Your task
Beginning with the line that has "You are a computer-use" and ending with the line that has "The height and", retype the entries below exactly, except for the pictures.
### Provided material ###
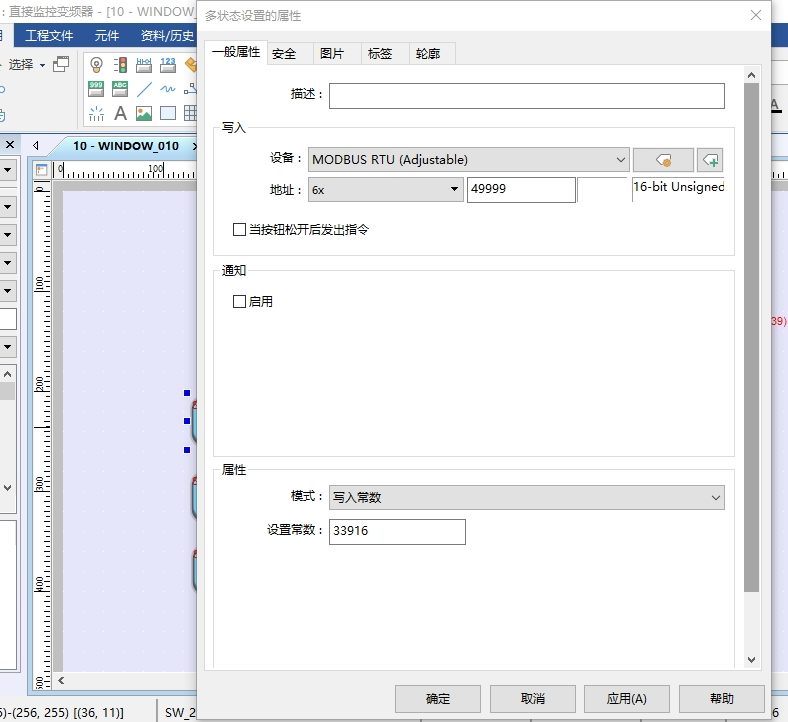Enable send command after button release
Screen dimensions: 788x722
(240, 230)
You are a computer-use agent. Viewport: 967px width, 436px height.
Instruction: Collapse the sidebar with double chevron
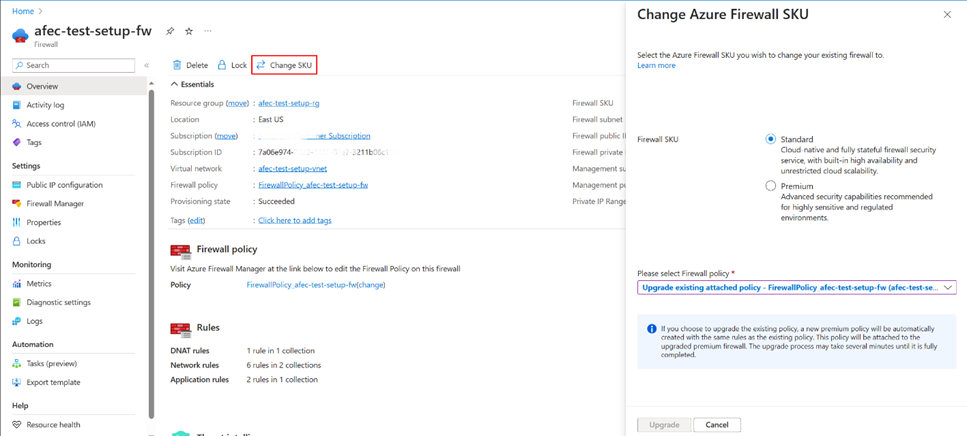(x=147, y=65)
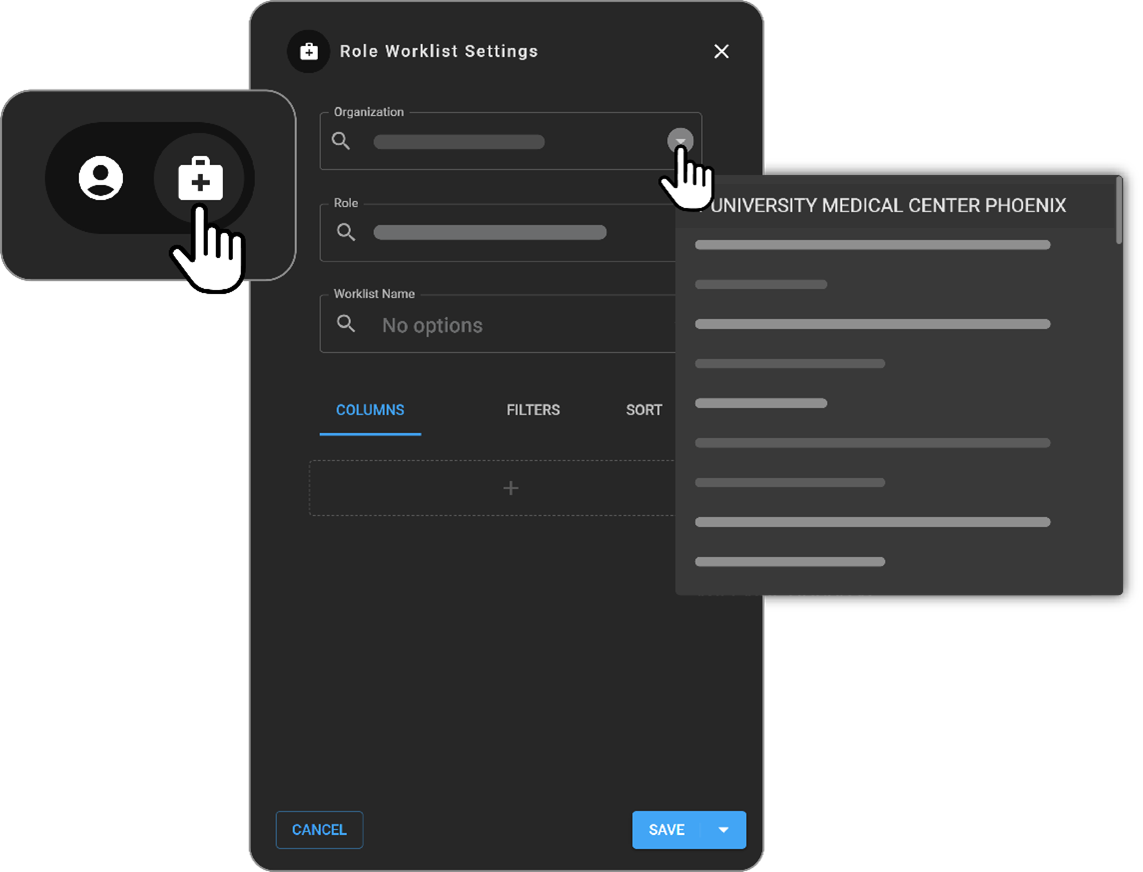Click the medical briefcase icon in dialog header
The width and height of the screenshot is (1143, 872).
(x=308, y=51)
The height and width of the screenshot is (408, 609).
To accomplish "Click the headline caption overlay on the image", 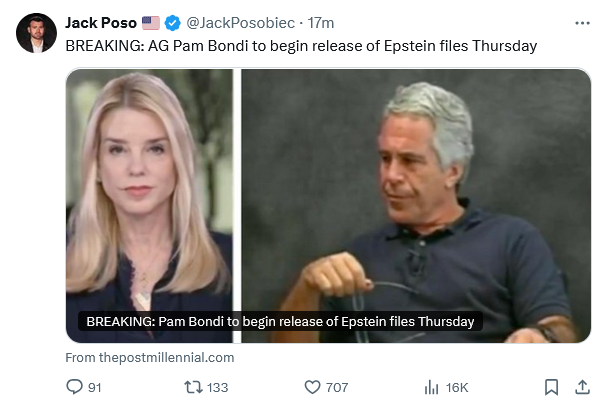I will [x=280, y=322].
###
Expected answer
You are a computer-use agent. Viewport: 967px width, 436px height.
Instruction: Collapse the sidebar with double chevron
(x=147, y=65)
Click the medical briefcase icon in dialog header
The width and height of the screenshot is (1143, 872).
(x=308, y=51)
The height and width of the screenshot is (408, 609).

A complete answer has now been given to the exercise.